Luego estuvo la cuestión política, otro de los misterios que envuelven a nuestro personaje. Durante los años dorados de su carrera, la década de los setenta, Italia padecía una efervescencia ideológica. Afirma Massimiliano Trovato que «en Battisti no hay más espacio que para la música, servida pura y nunca con corteza de ideología». Tal grado de apoliticismo fue considerado desprecio a la causa. Y, como suele ocurrir en ese tipo de procesos revolucionarios, la sospecha cayó sobre él. Al principio etiquetándolo de «producto pequeñoburgués». Después, acusado de fascista (en el término clásico, no el actual, degenerado) e, incluso, de financiar a un grupúsculo ultra. Cuestiones nunca aclaradas por el cantante (habría declarado en privado que esas cosas «alimentan la leyenda»), corrían de igual modo enigmáticas pistas musicales. Así, por ejemplo, en la canción La collina dei ciglieggi (La colina de los cipreses), un verso dice «planeando sobre bosques de brazos en alto» (saludo romano); o, en el tema Il veliero (El velero), Battisti susurraría «acercaos a la patria».

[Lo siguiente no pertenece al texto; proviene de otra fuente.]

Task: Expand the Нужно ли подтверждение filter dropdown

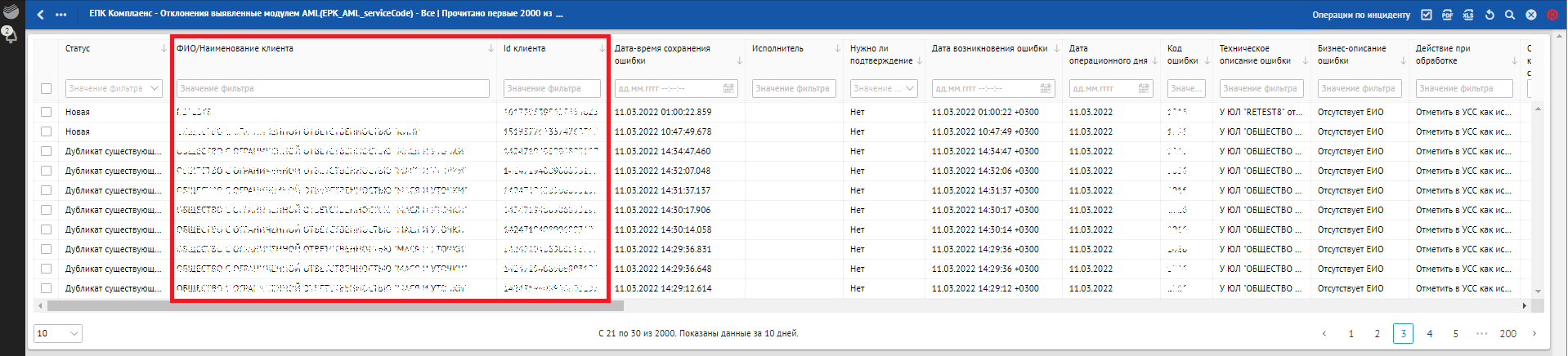Action: point(910,88)
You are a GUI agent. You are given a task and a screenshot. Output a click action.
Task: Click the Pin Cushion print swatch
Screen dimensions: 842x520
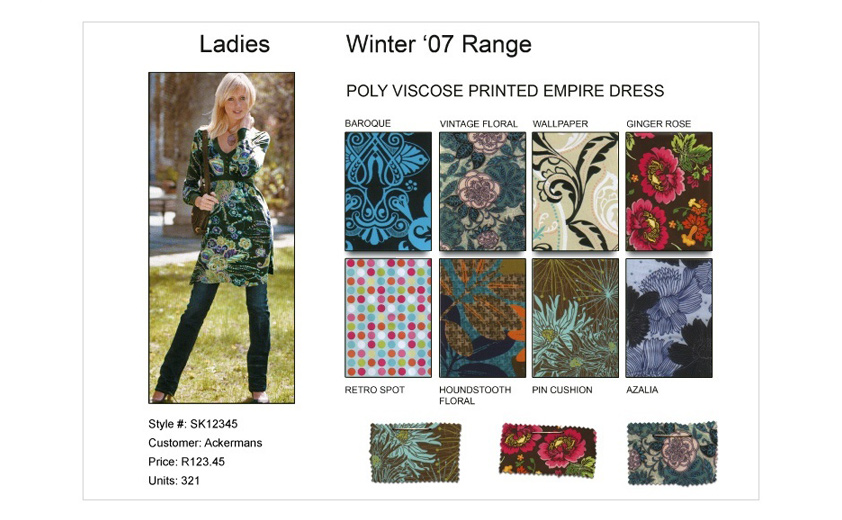[575, 317]
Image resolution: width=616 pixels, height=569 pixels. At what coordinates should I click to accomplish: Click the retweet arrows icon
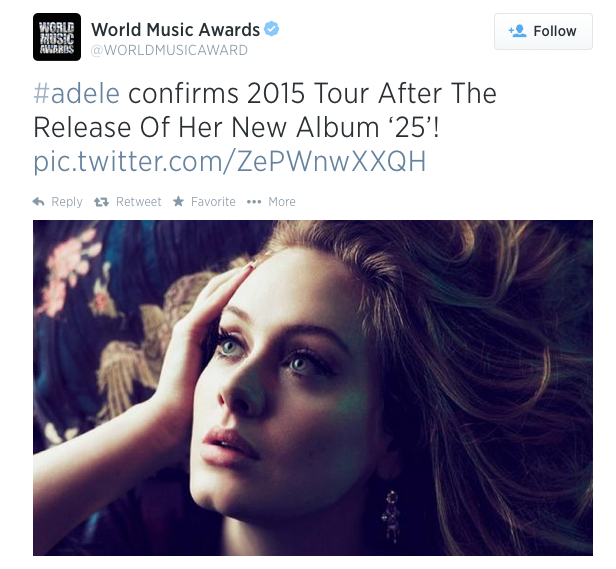(x=101, y=202)
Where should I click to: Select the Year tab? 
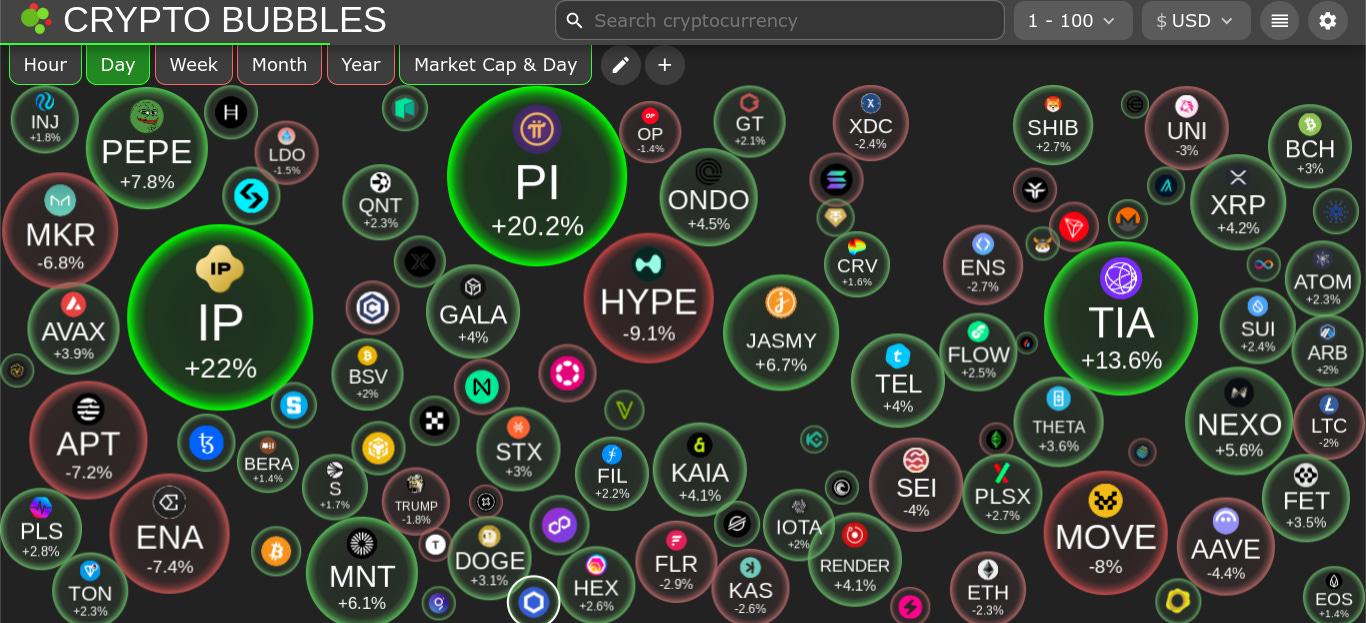[360, 65]
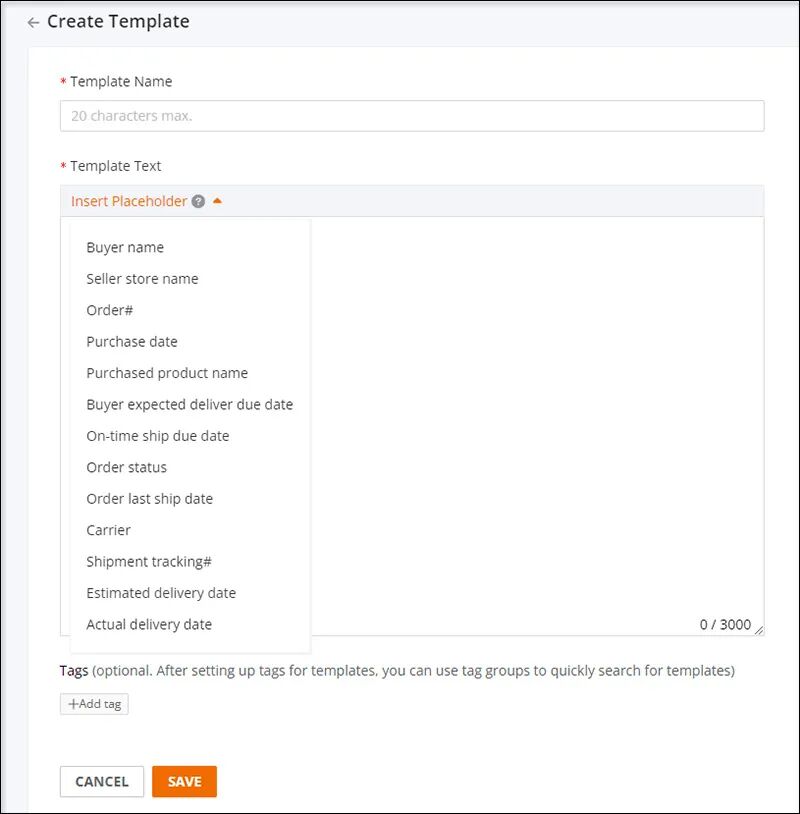Click the back arrow beside Create Template
The height and width of the screenshot is (814, 800).
[34, 22]
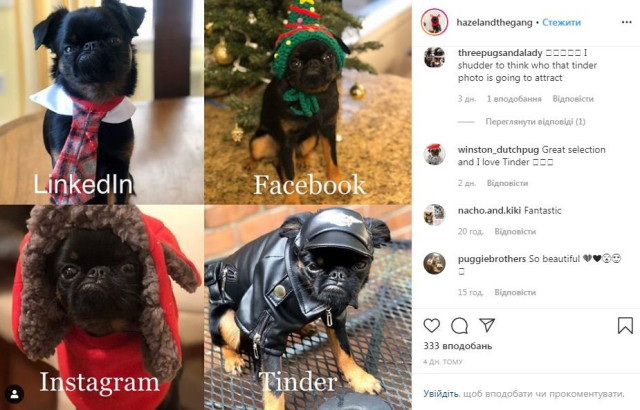Open the hazelandthegang profile avatar
Viewport: 640px width, 410px height.
(x=434, y=22)
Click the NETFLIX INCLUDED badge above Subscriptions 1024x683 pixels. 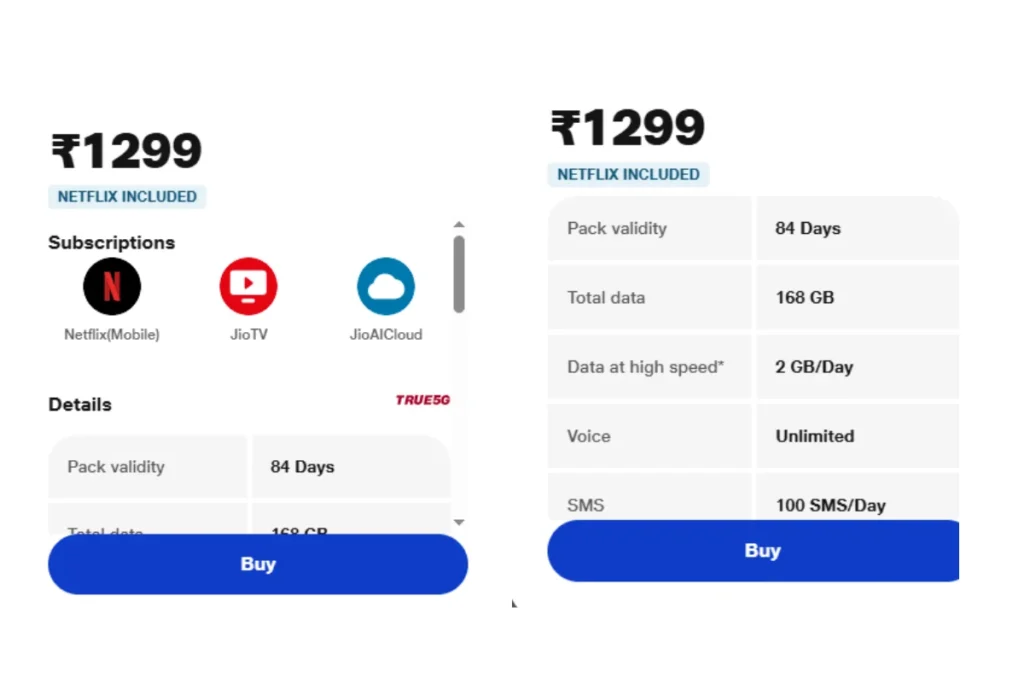pos(127,197)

La mayoría de sus canciones tienen al amor, decíamos, por temática. Sin referencias políticas, que supuestamente no le interesaron nada. ¿Pero a quién cantaba, entonces, este caballero de los sentimientos, en medio del sofocante ambiente de los años de plomo? Una bellísima canción (Anche per te) parece desvelarlo: «Para ti que todavía de noche ya preparas tu café/Que te vistes sin mirar al espejo tras de ti/Que después entras a la iglesia y rezas despacio/Y mientras piensas en el mundo, ahora tan lejano de ti.» En efecto, el individuo Battisti se dirigía a otro individuo, un acto social, sí, pero no necesariamente colectivo, como afirma Trovato. Interpelaba a quien escuchaba sus obras, con los pequeños enigmas y las certezas de lo cotidiano, en torno, siempre, a un enamoramiento: «Trabajo y pienso en ti/Vuelvo a casa y pienso en ti/La llamo y pienso en ti/“¿Cómo estás?” Y pienso en ti…»
Volviendo del pasado, podríamos inferir que la obra de Lucio Battisti tuvo como propósito señalar la importancia del amor sobre los grandes temas que ocupan la actualidad, tragedias y líos gruesos que distraen el asunto individual e interesante de nuestras vidas. En su época fue la Guerra Fría, el terrorismo político o la mafia; hoy, esta pandemia y la crisis de la democracia liberal. Son estas impugnaciones al hecho insoslayable de que, en cualquier caso, ahora y más tarde, siempre, seguiremos amando.